(Daten aus einer Sammlung)
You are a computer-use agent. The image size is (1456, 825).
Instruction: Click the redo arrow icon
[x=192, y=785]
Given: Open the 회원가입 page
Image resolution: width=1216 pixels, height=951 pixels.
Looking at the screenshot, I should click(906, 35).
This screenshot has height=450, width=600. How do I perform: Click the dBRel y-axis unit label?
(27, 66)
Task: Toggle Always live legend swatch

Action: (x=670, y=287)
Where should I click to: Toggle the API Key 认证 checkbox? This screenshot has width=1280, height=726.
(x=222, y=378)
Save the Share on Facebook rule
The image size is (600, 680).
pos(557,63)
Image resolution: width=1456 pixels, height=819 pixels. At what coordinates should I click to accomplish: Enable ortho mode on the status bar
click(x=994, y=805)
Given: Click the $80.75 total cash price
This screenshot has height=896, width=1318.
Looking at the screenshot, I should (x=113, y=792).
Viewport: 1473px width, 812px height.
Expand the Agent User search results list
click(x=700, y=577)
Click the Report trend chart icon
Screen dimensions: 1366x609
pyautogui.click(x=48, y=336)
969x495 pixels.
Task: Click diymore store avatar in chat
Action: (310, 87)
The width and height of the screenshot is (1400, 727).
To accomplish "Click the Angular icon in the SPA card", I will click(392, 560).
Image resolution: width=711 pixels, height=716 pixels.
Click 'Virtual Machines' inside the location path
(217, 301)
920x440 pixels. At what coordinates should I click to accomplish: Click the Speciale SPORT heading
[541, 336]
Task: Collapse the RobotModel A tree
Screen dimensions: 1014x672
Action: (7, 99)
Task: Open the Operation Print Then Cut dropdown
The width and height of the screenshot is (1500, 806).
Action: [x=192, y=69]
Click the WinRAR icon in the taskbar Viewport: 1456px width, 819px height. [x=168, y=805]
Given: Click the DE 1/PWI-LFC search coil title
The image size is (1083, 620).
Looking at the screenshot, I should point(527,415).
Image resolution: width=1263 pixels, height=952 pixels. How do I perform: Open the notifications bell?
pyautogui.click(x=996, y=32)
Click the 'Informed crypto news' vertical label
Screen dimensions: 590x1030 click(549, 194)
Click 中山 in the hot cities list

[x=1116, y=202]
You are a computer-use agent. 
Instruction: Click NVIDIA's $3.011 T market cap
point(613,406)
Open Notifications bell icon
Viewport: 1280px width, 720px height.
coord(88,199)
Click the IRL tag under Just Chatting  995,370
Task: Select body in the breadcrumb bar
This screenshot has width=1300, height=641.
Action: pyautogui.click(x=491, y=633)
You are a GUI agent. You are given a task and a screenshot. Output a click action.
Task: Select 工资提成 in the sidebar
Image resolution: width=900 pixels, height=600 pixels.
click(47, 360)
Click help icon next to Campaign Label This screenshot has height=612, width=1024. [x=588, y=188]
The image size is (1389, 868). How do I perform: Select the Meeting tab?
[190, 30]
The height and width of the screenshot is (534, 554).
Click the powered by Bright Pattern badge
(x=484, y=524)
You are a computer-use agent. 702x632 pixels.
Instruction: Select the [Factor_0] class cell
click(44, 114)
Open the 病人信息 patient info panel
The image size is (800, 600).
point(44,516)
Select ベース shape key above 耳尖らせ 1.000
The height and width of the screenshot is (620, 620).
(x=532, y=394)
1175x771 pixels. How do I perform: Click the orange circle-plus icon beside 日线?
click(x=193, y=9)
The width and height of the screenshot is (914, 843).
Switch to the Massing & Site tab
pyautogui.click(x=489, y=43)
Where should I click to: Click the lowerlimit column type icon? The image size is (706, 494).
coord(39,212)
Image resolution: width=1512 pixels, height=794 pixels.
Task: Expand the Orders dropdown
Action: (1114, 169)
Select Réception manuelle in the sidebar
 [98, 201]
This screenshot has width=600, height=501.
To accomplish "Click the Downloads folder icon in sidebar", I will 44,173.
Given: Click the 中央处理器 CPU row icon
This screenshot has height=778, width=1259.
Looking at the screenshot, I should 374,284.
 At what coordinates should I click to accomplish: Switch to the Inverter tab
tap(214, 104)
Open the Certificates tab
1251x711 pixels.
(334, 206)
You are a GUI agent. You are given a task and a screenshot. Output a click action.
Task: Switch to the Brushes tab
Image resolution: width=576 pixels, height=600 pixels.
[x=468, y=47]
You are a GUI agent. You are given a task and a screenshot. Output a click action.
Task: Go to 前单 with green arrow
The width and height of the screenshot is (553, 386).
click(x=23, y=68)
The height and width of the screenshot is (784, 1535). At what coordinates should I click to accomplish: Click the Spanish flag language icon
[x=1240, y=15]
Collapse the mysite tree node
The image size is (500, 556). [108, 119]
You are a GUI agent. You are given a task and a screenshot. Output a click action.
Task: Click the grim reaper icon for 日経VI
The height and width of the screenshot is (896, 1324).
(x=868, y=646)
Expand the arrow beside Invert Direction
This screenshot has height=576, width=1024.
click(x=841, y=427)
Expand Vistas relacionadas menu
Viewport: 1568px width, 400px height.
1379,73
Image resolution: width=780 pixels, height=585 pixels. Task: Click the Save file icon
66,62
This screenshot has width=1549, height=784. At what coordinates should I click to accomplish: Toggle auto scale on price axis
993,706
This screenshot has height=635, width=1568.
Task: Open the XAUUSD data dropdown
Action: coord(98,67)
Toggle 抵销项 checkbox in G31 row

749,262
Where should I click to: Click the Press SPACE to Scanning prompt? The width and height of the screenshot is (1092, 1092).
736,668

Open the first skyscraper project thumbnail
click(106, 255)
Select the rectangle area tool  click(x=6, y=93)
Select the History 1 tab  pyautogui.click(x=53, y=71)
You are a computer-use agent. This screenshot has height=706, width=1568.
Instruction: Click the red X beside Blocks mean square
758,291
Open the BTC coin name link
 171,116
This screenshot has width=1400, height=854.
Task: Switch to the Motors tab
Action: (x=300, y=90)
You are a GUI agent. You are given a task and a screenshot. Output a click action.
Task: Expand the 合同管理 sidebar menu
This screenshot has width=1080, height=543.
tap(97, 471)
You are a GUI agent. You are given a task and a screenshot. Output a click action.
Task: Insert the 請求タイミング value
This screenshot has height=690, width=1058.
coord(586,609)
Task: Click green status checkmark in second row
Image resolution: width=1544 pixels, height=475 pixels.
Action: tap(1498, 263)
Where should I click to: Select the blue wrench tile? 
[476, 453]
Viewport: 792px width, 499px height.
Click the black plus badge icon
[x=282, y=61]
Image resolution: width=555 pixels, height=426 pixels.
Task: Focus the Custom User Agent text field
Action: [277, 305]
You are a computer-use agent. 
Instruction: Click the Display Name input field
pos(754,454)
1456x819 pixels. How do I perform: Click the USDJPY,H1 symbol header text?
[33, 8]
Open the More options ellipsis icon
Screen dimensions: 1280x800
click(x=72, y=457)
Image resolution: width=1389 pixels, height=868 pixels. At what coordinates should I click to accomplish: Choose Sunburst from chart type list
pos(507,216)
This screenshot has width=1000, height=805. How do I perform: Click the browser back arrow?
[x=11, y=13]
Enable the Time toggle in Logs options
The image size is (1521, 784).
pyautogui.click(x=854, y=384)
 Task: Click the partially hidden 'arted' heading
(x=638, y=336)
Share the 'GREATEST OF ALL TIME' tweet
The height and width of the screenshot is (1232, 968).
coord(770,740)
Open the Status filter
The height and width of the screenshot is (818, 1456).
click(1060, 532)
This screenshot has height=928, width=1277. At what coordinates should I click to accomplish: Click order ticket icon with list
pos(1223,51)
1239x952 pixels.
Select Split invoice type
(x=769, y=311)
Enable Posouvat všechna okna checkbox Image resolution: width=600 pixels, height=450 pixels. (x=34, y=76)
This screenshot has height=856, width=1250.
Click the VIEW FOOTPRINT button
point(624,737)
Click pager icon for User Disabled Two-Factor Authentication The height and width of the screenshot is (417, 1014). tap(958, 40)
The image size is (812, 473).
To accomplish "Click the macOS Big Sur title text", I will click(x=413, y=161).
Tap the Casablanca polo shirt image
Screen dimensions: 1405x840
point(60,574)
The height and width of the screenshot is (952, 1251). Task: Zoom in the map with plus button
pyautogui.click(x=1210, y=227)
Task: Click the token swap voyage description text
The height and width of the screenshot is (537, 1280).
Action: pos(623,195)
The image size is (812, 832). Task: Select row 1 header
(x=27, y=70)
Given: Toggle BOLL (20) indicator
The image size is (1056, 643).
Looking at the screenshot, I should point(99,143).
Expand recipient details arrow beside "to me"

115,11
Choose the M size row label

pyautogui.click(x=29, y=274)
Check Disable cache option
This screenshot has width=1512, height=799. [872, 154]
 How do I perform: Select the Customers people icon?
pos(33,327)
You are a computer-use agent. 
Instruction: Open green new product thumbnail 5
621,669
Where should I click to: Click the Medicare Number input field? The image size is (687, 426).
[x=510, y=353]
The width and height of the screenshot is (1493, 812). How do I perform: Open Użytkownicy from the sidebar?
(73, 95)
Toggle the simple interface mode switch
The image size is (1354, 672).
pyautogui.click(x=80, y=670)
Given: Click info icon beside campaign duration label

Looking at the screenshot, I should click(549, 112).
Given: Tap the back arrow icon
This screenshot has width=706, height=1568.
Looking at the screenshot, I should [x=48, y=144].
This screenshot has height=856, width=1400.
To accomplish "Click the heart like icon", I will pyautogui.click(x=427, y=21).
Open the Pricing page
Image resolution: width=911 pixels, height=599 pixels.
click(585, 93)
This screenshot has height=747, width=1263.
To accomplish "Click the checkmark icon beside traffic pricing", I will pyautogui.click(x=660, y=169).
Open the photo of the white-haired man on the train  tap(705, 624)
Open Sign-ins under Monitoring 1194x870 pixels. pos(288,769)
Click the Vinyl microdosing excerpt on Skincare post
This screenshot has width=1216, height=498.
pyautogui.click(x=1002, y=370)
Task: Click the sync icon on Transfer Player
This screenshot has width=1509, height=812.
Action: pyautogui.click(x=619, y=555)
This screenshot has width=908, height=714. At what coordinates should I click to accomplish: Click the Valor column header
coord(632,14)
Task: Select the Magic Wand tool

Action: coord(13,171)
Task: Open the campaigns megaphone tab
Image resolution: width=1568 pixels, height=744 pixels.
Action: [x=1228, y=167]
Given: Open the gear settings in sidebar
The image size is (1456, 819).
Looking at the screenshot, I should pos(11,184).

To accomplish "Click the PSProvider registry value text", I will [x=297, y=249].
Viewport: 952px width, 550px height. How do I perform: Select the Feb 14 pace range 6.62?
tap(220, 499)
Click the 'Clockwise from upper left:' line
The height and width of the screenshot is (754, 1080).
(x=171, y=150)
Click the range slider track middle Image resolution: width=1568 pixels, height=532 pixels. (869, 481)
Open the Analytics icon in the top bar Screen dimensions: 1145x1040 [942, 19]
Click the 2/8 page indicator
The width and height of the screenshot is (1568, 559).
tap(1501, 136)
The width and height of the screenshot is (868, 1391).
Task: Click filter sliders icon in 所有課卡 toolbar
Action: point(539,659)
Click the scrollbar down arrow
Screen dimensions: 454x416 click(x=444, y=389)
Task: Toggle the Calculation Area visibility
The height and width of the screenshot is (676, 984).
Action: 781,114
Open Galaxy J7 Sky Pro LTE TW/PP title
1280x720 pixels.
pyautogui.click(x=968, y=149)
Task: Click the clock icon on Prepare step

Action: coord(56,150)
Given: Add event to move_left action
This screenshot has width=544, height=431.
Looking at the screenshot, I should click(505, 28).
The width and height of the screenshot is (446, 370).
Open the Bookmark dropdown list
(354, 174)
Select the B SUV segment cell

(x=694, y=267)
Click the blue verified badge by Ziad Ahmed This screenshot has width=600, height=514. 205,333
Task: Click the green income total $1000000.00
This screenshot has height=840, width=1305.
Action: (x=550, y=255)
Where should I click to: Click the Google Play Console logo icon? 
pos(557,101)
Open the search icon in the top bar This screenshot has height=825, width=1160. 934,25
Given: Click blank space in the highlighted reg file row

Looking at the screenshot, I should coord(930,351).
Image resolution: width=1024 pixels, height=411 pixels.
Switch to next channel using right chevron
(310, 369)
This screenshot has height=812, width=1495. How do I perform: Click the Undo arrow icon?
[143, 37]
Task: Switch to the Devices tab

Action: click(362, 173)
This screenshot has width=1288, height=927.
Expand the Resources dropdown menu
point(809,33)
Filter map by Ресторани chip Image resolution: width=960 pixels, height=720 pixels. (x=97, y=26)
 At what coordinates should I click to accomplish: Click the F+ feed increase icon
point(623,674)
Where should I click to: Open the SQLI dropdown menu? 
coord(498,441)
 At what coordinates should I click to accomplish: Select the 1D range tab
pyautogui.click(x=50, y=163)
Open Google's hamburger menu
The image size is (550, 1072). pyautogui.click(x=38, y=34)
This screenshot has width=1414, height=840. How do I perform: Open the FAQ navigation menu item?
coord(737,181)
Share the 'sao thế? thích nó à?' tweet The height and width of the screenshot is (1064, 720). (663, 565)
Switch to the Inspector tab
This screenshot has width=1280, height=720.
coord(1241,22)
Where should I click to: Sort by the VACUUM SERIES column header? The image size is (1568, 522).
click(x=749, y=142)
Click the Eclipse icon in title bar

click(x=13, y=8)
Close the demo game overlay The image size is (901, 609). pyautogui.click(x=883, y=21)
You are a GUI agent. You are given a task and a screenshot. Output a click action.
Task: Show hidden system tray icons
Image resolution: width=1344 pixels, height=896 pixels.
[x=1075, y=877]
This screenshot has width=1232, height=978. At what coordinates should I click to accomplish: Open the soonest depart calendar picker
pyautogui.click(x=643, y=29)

| Aufgabe |
Schreiben Sie die Zeilen der Daten unverändert ab, beginnend mit der Zeile, die "Task: Select body in the breadcrumb bar" enthält, und endend mit der Zeile, die "pyautogui.click(x=489, y=43)" enthält.

| Lösung |
Task: Select body in the breadcrumb bar
This screenshot has width=1300, height=641.
Action: pyautogui.click(x=491, y=633)
You are a GUI agent. You are given a task and a screenshot. Output a click action.
Task: Select 工资提成 in the sidebar
Image resolution: width=900 pixels, height=600 pixels.
click(47, 360)
Click help icon next to Campaign Label This screenshot has height=612, width=1024. [x=588, y=188]
The image size is (1389, 868). How do I perform: Select the Meeting tab?
[190, 30]
The height and width of the screenshot is (534, 554).
Click the powered by Bright Pattern badge
(x=484, y=524)
You are a computer-use agent. 702x632 pixels.
Instruction: Select the [Factor_0] class cell
click(44, 114)
Open the 病人信息 patient info panel
The image size is (800, 600).
point(44,516)
Select ベース shape key above 耳尖らせ 1.000
The height and width of the screenshot is (620, 620).
(x=532, y=394)
1175x771 pixels. How do I perform: Click the orange circle-plus icon beside 日线?
click(x=193, y=9)
The width and height of the screenshot is (914, 843).
Switch to the Massing & Site tab
pyautogui.click(x=489, y=43)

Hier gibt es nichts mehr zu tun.